Alternative Attack: Direct Factorization
When RSA parameters are small (e.g., \(n < 10^6\)), an attacker can recover the private key directly by factoring \(n = pq\). If factorization succeeds, compute \(\varphi(n) = (p-1)(q-1)\) and recover: \[ d \equiv e^{-1} \pmod{\varphi(n)} \] This renders frequency analysis unnecessary.
RSA security depends on the computational hardness of integer factorization. For large moduli (\(n > 2^{2048}\)), factorization is computationally infeasible. However, for small moduli, algorithms like:
- Trial division: \(O(\sqrt{n})\) complexity, feasible for \(p, q < 1000\)
- Pollard's rho: Expected time \(O(\sqrt[4]{n})\)
- Quadratic sieve: Subexponential for moderate \(n\)
NIST recommends minimum 2048-bit keys for RSA (FIPS PUB 186-4, SP 800-57 Part 1). The toy parameters used here are intentionally weak for educational demonstration.
Limitations & Real-World Countermeasures
This per-letter RSA construction is intentionally insecure. Production RSA systems:
- Encrypt large message blocks (never individual letters)

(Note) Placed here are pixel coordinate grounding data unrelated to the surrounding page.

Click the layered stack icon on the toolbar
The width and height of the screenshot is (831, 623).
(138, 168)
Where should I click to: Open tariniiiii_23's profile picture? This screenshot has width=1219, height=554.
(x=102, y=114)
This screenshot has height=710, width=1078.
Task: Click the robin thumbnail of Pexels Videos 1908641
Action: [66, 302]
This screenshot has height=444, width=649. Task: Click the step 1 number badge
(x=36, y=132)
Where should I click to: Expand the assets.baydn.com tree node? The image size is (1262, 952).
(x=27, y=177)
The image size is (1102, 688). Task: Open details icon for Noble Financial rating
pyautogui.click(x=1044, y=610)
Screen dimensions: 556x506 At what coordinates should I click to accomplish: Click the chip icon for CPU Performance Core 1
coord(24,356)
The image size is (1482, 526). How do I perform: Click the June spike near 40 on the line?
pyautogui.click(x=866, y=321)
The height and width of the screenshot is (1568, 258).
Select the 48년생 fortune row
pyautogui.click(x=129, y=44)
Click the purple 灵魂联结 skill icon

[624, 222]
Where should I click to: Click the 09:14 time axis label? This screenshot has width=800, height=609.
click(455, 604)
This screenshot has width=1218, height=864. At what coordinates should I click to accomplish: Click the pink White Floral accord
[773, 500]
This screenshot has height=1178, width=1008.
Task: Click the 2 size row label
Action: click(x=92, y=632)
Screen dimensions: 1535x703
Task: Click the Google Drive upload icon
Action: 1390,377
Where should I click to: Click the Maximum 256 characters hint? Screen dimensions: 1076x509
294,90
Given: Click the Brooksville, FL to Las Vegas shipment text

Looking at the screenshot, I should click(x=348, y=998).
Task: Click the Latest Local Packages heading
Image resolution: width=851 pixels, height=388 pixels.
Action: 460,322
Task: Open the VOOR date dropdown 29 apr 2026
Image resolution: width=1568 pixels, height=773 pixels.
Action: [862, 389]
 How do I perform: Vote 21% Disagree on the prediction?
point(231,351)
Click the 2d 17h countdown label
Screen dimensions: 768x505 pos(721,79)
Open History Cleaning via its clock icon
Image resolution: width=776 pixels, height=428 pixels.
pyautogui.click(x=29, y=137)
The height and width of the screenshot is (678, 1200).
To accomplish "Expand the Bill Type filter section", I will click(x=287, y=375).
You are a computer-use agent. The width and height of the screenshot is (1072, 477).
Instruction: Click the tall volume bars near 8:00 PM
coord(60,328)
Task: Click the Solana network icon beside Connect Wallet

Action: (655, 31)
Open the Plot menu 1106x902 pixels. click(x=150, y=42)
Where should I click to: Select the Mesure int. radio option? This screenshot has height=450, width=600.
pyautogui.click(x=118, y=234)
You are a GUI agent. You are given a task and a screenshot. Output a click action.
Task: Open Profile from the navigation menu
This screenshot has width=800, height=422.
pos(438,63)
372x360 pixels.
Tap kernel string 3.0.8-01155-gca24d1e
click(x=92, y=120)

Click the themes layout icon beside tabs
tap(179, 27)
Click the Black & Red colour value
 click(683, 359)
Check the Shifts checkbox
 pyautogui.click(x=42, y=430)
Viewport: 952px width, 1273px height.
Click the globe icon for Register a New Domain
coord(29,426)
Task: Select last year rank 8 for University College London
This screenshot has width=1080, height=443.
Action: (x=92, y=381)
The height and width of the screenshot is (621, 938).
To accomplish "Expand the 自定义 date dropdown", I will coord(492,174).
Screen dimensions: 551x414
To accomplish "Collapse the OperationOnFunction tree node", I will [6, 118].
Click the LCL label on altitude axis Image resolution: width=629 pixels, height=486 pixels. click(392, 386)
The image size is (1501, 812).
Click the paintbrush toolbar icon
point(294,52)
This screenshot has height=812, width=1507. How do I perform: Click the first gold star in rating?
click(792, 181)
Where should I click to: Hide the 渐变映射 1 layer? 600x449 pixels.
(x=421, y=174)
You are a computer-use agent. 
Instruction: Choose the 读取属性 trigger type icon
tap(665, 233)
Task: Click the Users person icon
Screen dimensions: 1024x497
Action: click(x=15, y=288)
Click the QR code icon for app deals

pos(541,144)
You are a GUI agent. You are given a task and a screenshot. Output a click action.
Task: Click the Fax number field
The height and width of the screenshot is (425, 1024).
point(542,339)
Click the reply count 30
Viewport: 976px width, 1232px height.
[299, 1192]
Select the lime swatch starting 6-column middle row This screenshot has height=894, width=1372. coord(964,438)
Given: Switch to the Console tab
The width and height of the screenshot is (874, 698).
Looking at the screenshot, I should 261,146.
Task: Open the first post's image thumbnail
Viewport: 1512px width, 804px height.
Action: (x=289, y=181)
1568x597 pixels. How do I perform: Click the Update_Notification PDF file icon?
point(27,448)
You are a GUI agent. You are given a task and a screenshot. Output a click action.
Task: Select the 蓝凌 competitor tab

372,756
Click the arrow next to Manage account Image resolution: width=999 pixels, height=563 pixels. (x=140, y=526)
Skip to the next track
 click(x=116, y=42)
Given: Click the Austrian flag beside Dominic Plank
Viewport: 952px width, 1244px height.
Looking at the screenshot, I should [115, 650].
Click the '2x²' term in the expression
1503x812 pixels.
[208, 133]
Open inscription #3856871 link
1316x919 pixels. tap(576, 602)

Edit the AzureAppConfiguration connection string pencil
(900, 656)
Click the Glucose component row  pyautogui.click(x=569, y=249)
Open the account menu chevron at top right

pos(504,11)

- Use randomized padding schemes (e.g., OAEP) that destroy statistical structure
- Employ key sizes of 2048 bits or larger
With proper implementation, frequency attacks become infeasible. Per-letter RSA behaves like a classical monoalphabetic substitution cipher and serves purely as a pedagogical tool for understanding statistical cryptanalysis.
Further Refinements
Advanced frequency attacks incorporate:
- Bigram/trigram analysis: Use two- or three-letter frequency patterns
- Dictionary cross-checking: Validate decoded words against language dictionaries
- Iterative swap optimization: Refine mappings by local search heuristics
For comprehensive cryptanalysis theory, see Stinson & Paterson (2018) Cryptography: Theory and Practice or Katz & Lindell (2020) Introduction to Modern Cryptography.
Key Insight: Why Frequency Attacks Work
Per-letter RSA creates a deterministic one-to-one mapping from letters to numeric tokens. The ciphertext token histogram mirrors the plaintext letter histogram. By aligning the most frequent token with the most frequent letter (E in English), and continuing this rank-based matching, we recover large portions of the message.
Chi-squared minimization provides a principled optimization criterion that typically outperforms simple rank matching by finding the permutation with minimal statistical distance from the reference language profile.